BTN: Why India can't feed its people, asks Canadian media,



---------- Forwarded message ----------
From: sri venkat <ahvenkitesh@gmail.com>
Date: Mon, Jul 18, 2011 at 5:17 PM
Subject: India.ozg.in - Why India can't feed its people, asks Canadian media, Deccan Herald, July 19, 2011 [1 Attachment]
To:


 
[Attachment(s) from sri venkat included below]

http://www.deccanherald.com/content/177194/why-india-cant-feed-its.html

Why India can't feed its people, asks Canadian media
Toronto, July 18 (IANS)

In this Year of India in Canada, India is making news in the media here -
not for the second highest growth rate in the world but for its ''absolute
poverty'' and failure to ''feed its people.'

The Canadian media has also likened "the boom in Bihar" to "a whimper.
Writing under the headline 'Why India can't feed its people,' the country's
biggest daily Toronto Star reported from New Delhi Sunday, "Food is an
all-consuming crisis here.
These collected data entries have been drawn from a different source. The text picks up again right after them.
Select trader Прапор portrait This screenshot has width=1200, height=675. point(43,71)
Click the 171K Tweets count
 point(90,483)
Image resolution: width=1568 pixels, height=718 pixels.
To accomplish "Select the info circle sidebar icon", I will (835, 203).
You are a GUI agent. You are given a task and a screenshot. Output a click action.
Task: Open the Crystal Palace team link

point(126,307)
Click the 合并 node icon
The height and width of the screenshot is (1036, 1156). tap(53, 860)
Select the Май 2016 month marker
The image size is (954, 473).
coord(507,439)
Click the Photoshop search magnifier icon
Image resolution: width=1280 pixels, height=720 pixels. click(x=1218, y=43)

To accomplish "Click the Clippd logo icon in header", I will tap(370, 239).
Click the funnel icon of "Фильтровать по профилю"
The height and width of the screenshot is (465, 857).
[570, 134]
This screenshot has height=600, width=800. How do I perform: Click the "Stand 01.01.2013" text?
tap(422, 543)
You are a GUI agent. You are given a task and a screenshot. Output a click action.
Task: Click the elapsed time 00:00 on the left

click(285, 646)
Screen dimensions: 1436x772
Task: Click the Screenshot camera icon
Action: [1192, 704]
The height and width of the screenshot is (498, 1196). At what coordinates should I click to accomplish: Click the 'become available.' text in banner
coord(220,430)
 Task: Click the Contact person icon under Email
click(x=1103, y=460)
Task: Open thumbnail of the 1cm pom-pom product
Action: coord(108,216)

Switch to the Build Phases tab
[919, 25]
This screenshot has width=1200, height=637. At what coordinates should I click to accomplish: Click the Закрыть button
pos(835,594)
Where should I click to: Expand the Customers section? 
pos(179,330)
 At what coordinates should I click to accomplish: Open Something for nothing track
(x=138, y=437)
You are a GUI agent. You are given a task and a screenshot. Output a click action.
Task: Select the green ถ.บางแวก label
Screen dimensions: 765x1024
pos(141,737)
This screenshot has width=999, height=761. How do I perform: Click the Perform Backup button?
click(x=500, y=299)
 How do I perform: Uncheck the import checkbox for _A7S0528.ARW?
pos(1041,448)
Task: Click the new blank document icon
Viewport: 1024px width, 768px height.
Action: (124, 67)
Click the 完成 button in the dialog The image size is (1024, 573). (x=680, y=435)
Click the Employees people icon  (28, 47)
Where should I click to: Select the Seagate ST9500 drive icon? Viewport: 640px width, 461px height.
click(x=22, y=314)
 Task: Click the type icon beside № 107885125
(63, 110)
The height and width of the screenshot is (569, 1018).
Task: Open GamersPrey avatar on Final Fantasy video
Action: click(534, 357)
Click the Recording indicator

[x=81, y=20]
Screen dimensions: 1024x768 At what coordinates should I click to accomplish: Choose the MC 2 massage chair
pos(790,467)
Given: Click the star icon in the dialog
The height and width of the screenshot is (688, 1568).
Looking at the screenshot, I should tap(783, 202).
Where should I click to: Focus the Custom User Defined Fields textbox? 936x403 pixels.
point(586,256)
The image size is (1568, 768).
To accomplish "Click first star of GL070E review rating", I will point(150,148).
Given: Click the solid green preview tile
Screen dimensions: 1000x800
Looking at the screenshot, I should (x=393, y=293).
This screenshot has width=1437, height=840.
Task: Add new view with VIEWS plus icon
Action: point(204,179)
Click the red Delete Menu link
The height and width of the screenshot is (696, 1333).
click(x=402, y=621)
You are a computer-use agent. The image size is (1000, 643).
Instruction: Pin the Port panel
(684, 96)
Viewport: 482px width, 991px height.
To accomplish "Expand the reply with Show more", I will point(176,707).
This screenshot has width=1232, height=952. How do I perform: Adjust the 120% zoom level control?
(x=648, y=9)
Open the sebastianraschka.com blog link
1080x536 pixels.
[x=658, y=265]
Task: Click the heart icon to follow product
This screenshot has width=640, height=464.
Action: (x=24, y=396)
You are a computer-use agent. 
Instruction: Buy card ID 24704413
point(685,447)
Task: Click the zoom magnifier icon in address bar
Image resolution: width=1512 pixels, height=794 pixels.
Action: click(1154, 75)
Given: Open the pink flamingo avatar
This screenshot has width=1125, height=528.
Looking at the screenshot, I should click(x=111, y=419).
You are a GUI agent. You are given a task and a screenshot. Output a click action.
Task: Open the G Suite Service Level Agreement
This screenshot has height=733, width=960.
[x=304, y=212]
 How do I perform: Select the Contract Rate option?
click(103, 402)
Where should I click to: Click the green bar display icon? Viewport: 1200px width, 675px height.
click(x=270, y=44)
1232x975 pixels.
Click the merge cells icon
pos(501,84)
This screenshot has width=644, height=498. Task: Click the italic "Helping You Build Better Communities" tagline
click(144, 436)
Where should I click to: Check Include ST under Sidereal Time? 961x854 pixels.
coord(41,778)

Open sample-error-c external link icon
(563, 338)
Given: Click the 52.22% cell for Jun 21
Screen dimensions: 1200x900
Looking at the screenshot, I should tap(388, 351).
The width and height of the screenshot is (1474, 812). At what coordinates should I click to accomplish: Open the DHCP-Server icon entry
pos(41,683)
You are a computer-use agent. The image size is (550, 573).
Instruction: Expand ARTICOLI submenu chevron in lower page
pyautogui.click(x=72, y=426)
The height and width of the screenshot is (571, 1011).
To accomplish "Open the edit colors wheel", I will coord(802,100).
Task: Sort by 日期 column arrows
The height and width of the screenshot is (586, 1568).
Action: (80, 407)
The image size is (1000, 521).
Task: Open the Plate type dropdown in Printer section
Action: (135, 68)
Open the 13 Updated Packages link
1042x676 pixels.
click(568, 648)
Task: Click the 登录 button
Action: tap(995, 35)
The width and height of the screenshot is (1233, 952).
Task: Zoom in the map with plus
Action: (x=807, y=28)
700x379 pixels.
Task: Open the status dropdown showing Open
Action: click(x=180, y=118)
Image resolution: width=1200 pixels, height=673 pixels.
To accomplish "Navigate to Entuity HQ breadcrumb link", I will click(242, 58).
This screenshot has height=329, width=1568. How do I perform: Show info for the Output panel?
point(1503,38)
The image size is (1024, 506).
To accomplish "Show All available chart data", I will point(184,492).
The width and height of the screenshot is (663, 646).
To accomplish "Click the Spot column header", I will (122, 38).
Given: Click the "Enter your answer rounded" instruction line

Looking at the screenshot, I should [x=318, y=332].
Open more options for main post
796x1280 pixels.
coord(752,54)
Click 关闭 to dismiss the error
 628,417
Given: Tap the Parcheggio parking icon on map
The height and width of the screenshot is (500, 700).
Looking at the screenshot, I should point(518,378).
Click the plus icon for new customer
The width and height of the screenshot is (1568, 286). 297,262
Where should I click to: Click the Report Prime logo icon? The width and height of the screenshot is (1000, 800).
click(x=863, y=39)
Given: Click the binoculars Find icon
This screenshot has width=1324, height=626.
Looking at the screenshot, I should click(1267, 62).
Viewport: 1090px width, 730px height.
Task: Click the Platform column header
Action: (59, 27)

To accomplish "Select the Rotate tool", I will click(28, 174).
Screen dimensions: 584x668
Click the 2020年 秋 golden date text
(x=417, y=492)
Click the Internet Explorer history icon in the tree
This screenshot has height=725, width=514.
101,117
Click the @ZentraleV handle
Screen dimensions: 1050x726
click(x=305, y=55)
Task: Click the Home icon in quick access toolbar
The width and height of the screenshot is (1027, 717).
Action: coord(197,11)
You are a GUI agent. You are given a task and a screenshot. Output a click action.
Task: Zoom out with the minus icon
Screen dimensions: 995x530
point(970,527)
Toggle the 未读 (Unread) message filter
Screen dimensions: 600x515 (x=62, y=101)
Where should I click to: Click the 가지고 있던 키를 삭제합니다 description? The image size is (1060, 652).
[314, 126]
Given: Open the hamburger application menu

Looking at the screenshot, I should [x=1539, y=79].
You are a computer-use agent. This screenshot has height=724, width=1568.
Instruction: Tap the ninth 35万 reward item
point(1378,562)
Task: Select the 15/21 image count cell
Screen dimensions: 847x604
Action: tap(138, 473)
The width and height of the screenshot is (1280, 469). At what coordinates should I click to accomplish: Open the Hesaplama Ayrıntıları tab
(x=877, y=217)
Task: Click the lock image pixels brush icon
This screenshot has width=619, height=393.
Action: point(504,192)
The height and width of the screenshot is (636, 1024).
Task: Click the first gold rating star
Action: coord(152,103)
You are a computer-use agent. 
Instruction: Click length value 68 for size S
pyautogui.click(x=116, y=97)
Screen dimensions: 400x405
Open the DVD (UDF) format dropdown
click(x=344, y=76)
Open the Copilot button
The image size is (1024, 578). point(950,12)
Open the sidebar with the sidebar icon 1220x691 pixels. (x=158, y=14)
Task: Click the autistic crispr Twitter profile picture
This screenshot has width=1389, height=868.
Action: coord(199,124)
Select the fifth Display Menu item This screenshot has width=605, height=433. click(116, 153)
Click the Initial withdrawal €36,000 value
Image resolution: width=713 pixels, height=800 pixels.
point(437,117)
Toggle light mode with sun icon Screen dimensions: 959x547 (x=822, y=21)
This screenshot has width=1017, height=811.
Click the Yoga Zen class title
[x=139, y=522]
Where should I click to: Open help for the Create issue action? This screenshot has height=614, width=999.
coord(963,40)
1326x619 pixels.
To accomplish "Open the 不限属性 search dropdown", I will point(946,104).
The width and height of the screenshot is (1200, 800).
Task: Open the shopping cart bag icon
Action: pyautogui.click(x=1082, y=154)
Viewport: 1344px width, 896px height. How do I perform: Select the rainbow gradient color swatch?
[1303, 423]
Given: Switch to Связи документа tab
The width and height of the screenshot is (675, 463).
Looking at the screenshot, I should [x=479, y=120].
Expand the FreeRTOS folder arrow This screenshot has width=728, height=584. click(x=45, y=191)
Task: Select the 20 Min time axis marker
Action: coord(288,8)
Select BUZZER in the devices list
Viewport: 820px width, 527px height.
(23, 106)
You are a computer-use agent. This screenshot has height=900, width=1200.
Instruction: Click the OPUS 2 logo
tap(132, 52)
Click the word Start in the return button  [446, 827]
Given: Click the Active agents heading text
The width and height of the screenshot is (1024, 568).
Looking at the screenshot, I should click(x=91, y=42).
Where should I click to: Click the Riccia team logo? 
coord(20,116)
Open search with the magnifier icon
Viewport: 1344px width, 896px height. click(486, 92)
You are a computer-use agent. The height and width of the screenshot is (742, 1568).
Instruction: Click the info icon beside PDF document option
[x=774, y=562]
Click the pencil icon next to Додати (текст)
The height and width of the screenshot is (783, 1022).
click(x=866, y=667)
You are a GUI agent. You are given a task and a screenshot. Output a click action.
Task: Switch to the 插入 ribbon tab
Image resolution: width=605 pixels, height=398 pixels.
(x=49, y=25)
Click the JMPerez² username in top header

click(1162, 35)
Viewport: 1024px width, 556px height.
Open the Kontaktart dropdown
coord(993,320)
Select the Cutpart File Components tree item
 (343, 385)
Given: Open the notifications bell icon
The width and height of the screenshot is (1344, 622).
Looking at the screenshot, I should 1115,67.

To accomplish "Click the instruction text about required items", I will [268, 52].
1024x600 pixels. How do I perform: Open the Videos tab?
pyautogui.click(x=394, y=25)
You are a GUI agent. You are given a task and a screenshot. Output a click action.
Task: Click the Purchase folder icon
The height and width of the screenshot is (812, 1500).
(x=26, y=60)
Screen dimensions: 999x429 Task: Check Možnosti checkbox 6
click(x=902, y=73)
Waste is only one facet. Agriculture,
infrastructure, inflation, innovation and corruption are others. It is a
scourge and challenge for this country of 1.2 billion people...''

According to it, "40 percent of Indian children remain chronically
malnourished,'' with this figure in some parts of India even higher than
some sub-Saharan countries.

Citing reports of hungry children eating mud in parts of Uttar Pradesh, the
newspaper story said, "Today, there is less food available for each Indian
resident that there was 30 years ago. In 2008, the most recent year for
which statistics are available, India produced 436 grams of food grains per
person per day, a drop from 445.3 in 2006.''

The report said, "As much as 40 per cent of all the fruits, vegetables and
food grains grown in India never make it to the market.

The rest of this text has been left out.